> **Task brief**:
Say how many of the lines below include the word "coordinates", and write nothing else.

─── Entries provided

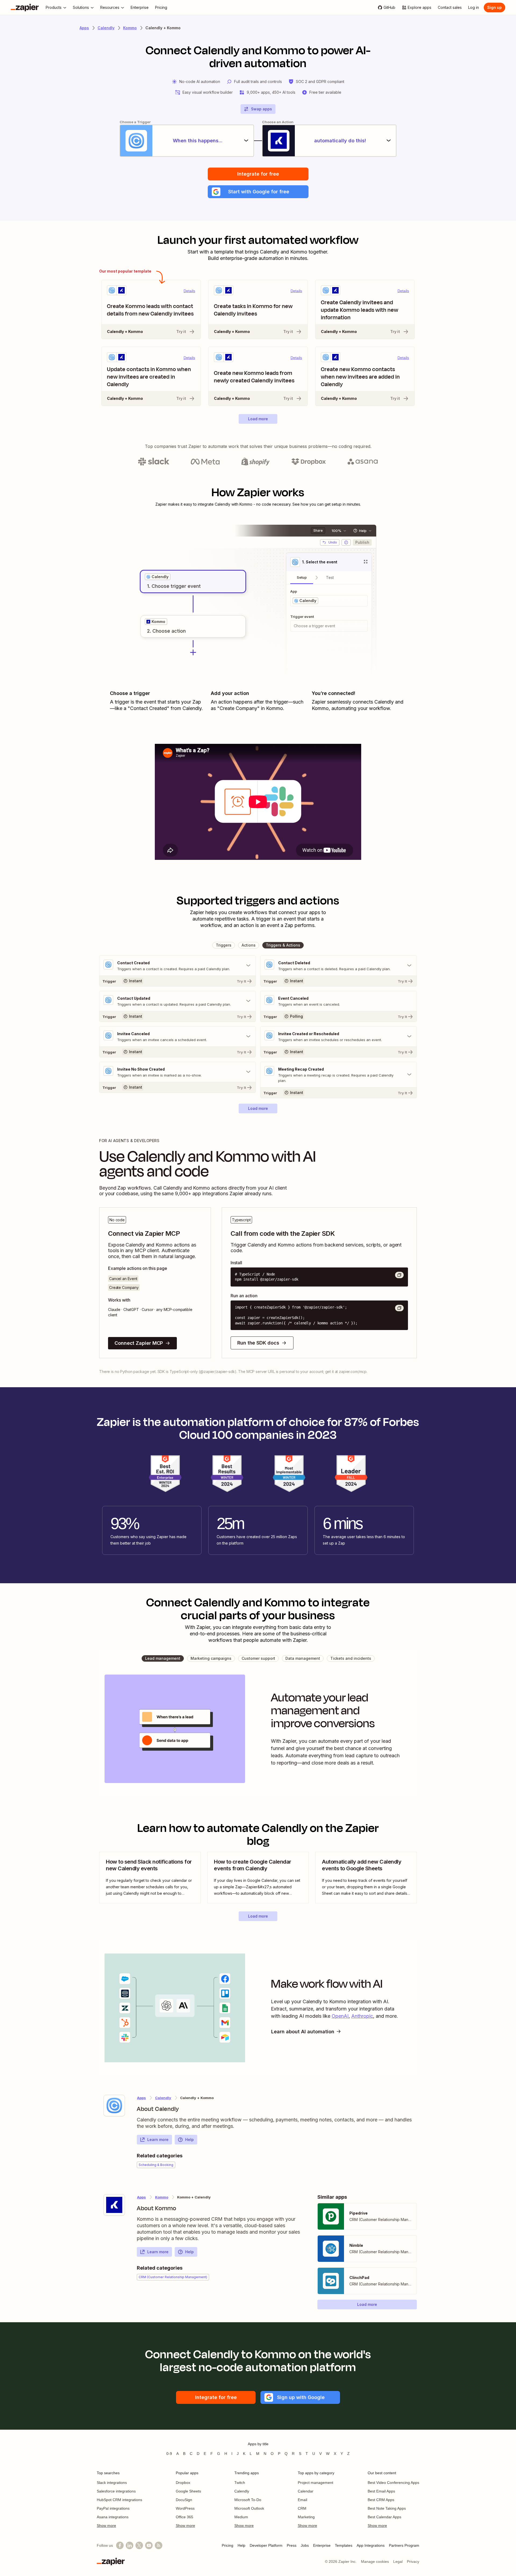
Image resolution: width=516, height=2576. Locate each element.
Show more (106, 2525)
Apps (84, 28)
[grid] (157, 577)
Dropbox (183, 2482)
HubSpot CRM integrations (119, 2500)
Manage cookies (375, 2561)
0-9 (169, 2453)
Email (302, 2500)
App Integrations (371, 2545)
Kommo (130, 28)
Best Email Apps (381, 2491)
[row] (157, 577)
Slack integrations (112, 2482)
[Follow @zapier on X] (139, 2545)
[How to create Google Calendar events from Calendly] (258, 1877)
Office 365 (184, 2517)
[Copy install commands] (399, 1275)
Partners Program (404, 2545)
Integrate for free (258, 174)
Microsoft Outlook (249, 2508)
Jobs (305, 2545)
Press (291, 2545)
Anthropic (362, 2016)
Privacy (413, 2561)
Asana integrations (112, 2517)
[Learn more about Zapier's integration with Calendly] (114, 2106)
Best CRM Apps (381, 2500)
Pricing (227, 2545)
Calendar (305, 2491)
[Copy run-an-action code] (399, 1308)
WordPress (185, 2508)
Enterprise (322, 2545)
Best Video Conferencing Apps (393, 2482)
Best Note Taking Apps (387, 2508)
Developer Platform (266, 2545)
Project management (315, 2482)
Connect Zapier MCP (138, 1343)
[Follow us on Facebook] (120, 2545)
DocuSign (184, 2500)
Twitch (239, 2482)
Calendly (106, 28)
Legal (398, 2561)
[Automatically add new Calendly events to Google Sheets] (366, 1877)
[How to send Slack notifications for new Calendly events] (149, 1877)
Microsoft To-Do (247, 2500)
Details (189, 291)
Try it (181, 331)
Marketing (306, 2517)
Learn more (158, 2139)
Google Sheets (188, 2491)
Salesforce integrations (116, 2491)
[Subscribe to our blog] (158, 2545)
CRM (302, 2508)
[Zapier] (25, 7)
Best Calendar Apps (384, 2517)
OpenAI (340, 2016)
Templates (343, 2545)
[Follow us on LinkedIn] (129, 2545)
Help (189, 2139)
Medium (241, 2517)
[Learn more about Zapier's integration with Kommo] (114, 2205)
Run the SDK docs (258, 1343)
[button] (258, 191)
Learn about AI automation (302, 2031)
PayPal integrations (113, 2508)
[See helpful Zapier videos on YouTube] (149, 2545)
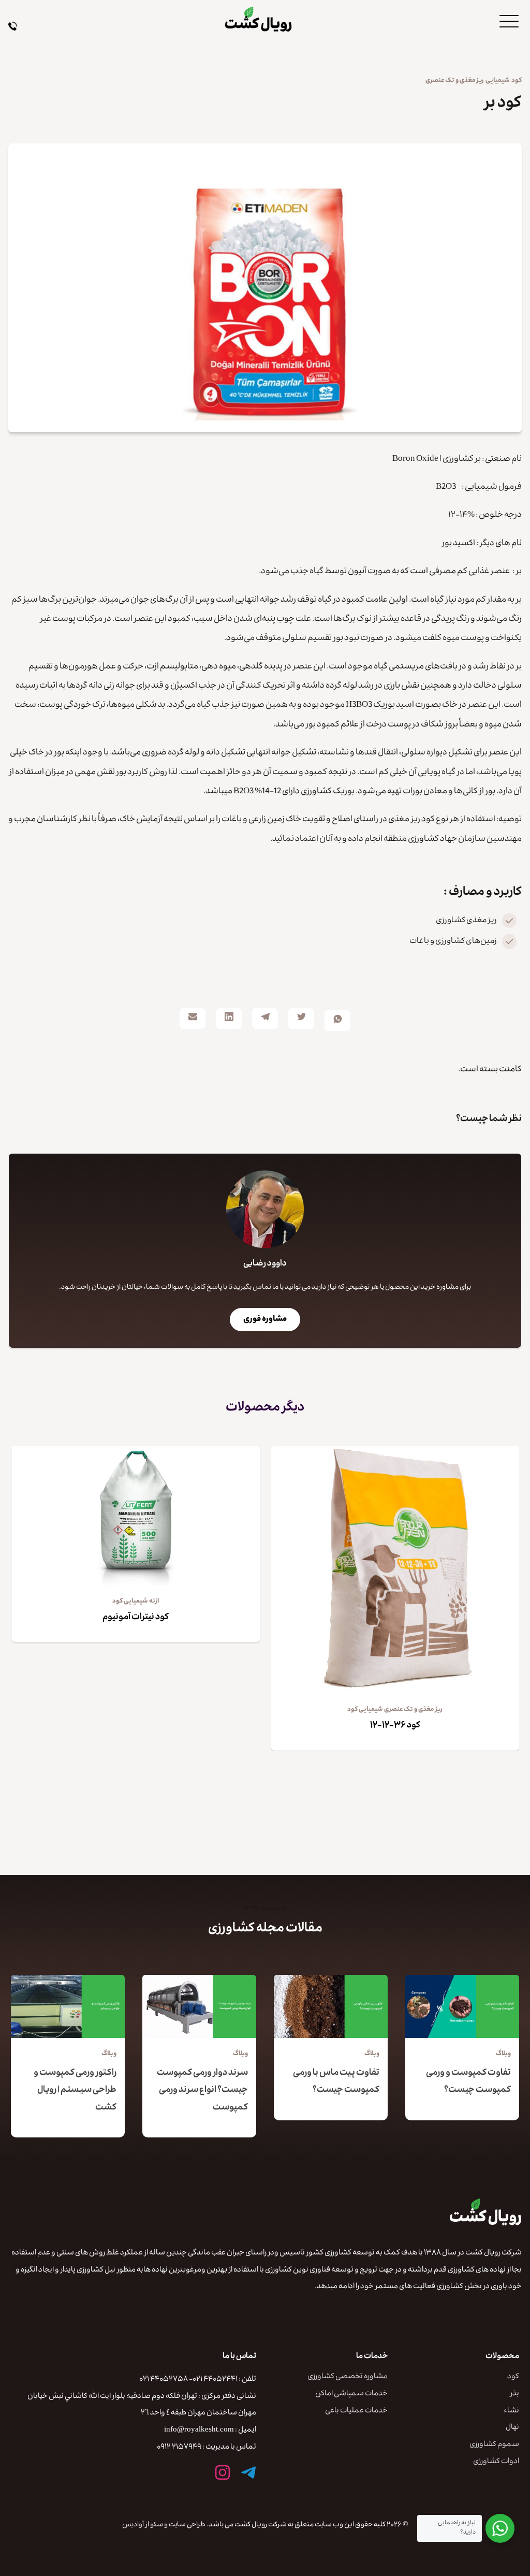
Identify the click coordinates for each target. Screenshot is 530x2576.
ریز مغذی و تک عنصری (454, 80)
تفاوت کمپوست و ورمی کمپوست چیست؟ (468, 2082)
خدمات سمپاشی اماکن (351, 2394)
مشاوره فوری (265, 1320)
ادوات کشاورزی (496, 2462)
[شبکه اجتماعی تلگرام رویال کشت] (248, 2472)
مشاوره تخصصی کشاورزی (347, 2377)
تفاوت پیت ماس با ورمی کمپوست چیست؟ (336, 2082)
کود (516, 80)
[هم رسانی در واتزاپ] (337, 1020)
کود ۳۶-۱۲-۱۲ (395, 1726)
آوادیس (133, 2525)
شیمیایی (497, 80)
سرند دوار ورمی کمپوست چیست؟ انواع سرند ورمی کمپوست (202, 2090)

──────
─── Entries provided

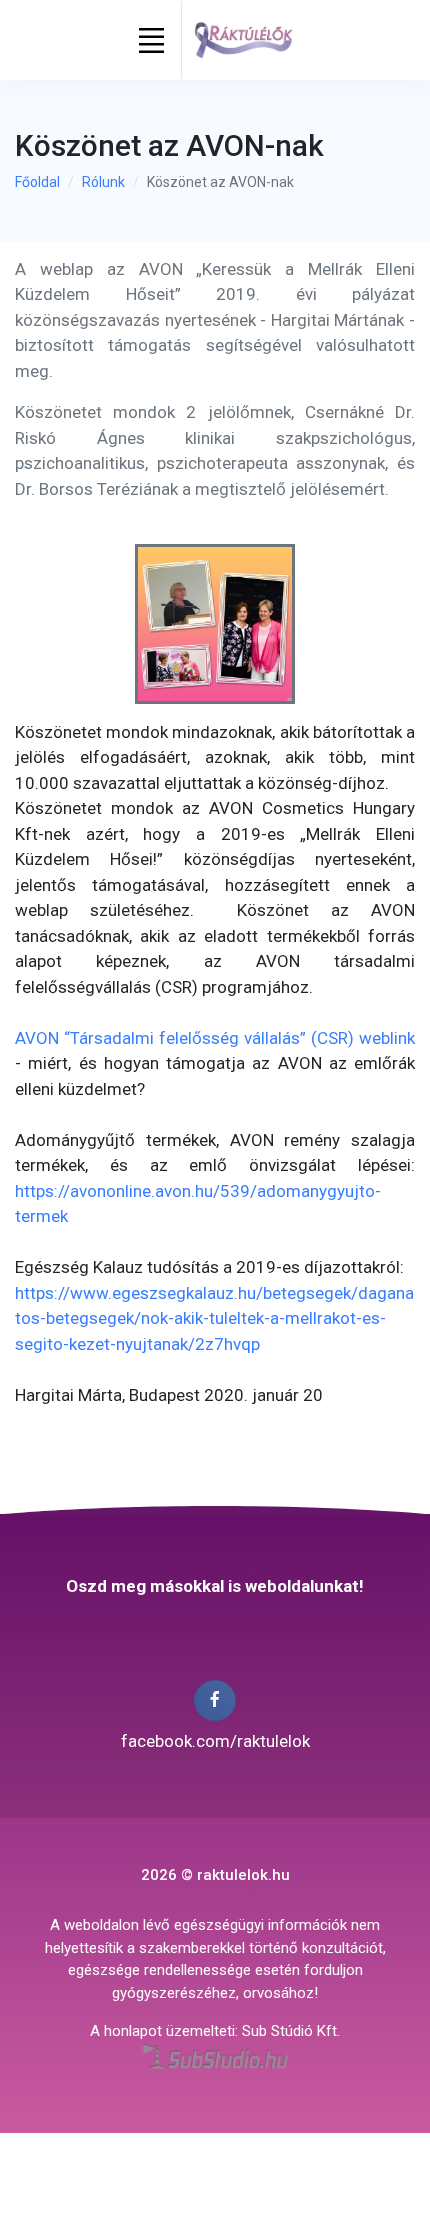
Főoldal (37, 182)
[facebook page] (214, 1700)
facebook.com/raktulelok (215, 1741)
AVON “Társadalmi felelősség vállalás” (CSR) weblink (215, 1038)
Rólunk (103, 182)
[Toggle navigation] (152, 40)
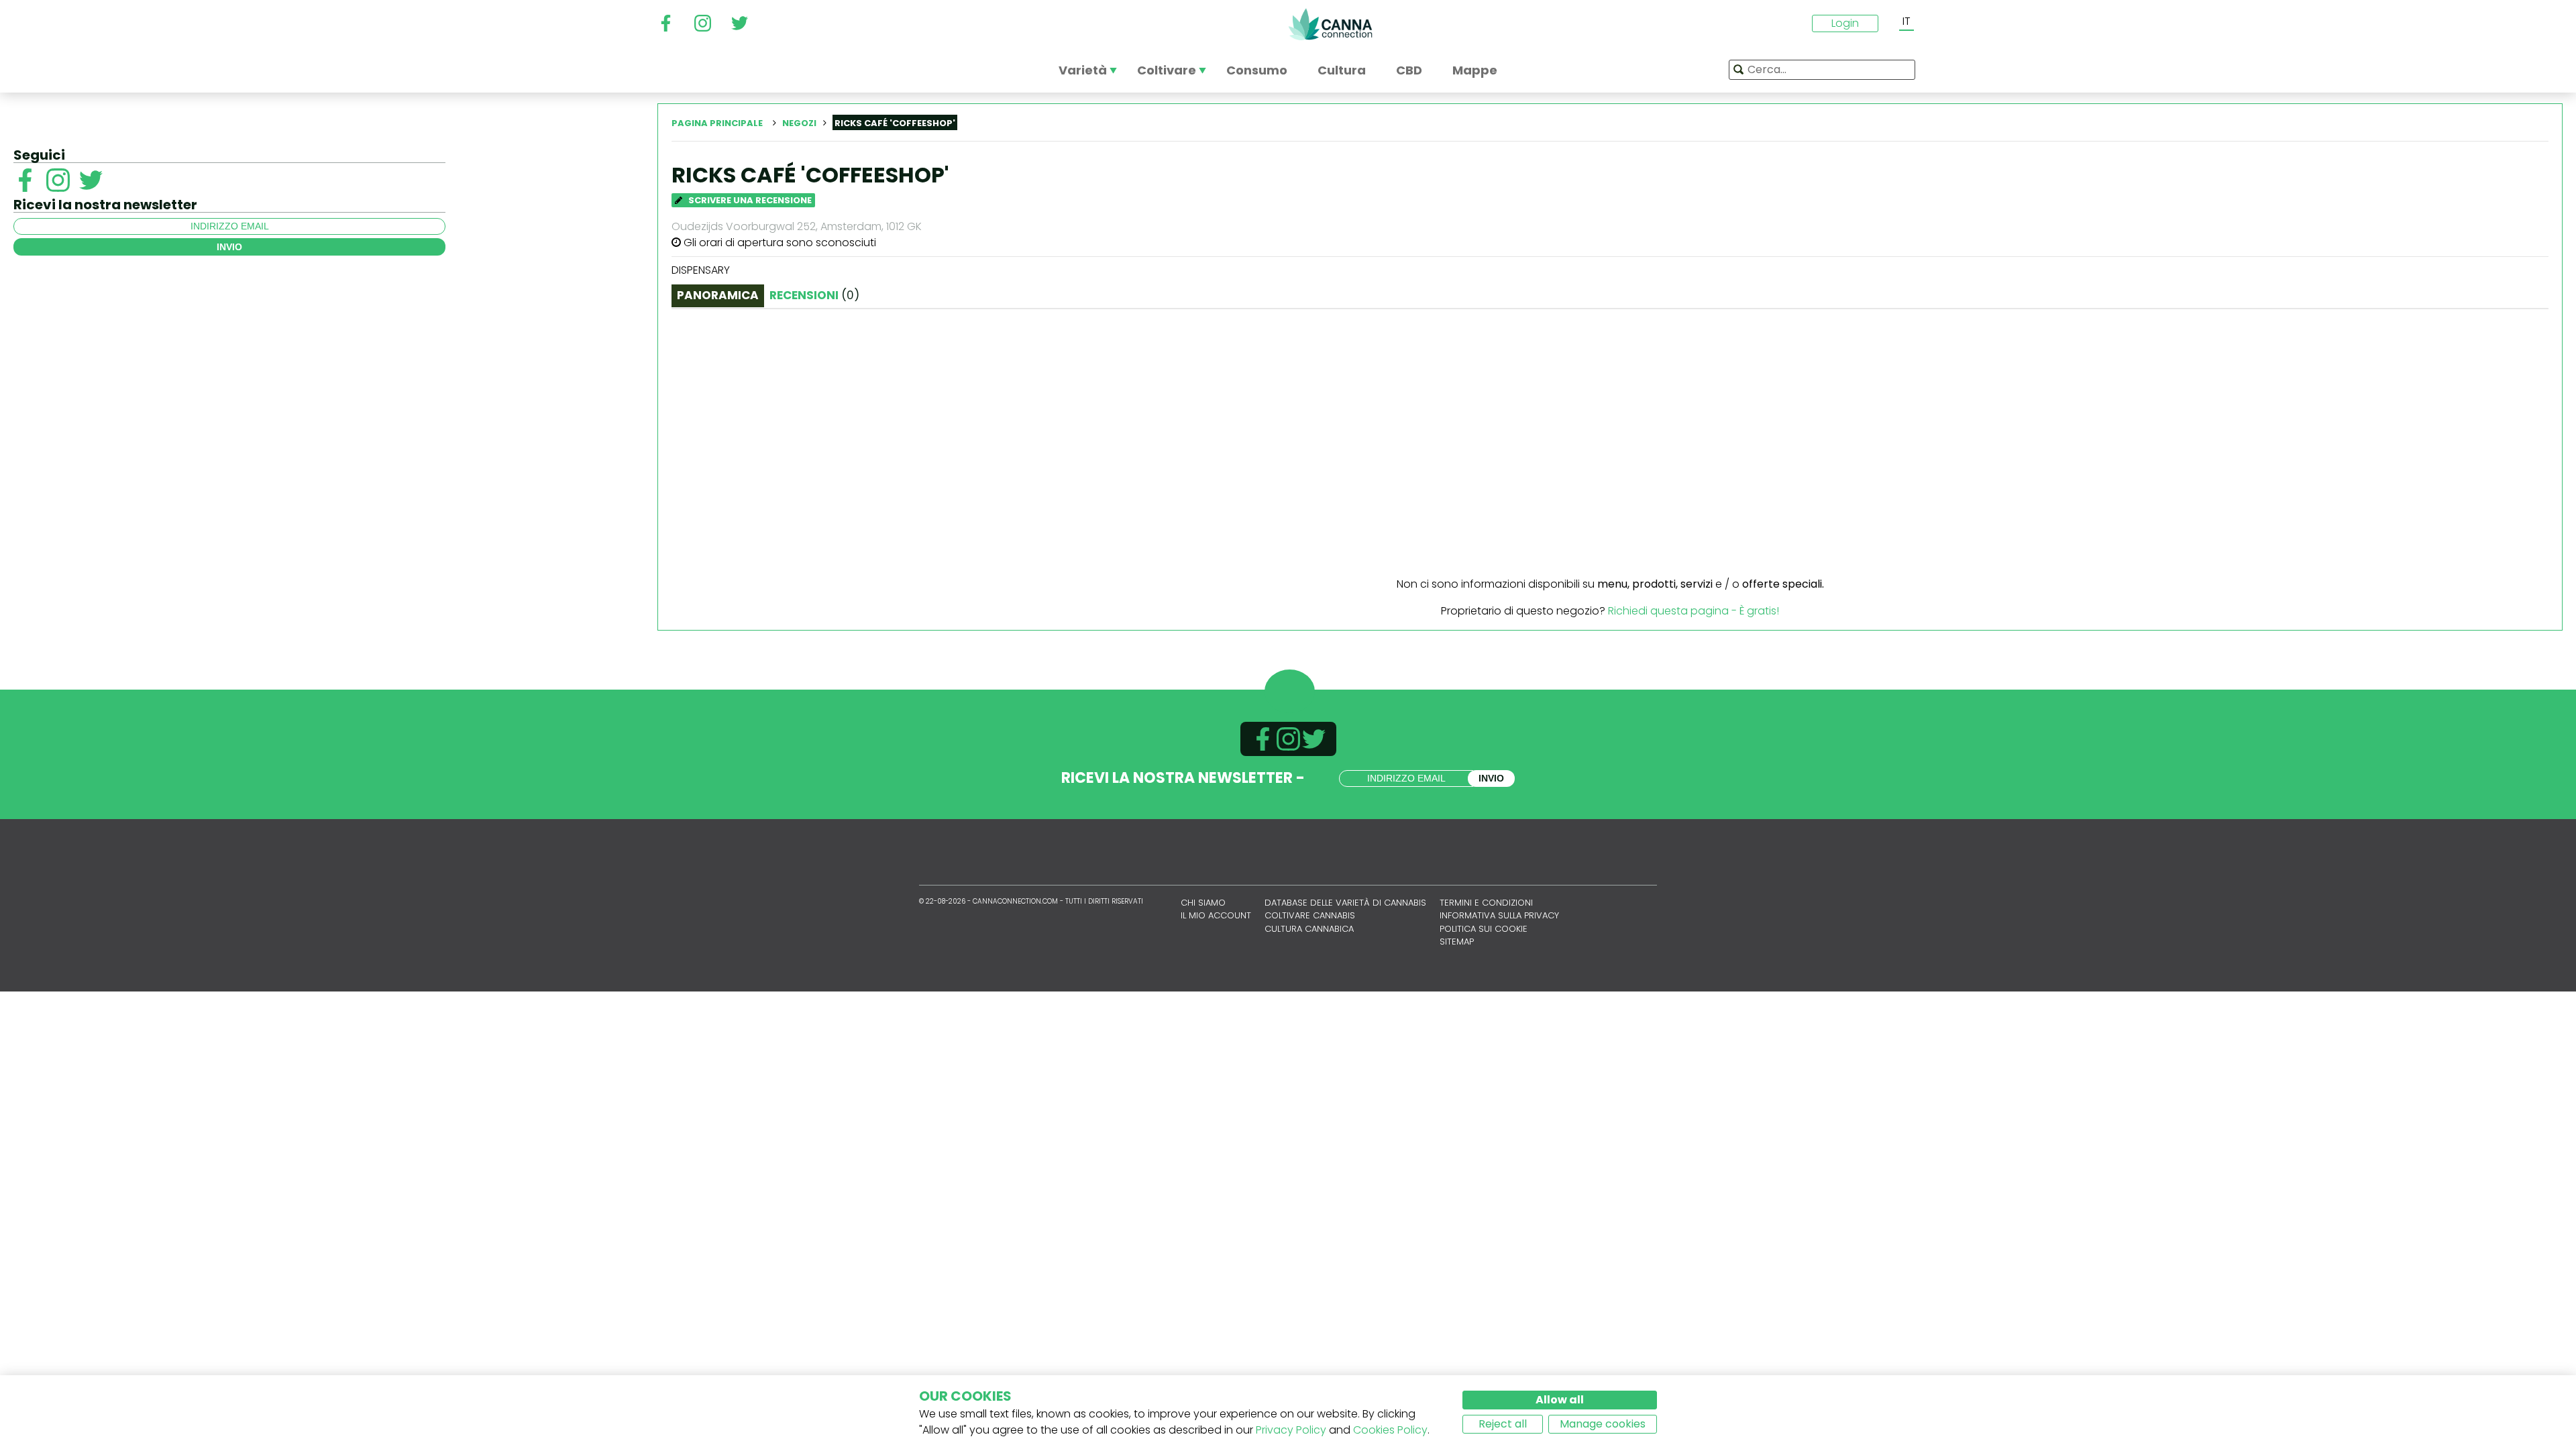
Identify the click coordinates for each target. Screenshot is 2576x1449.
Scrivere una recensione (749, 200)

──────

> **Answer to the problem**:
2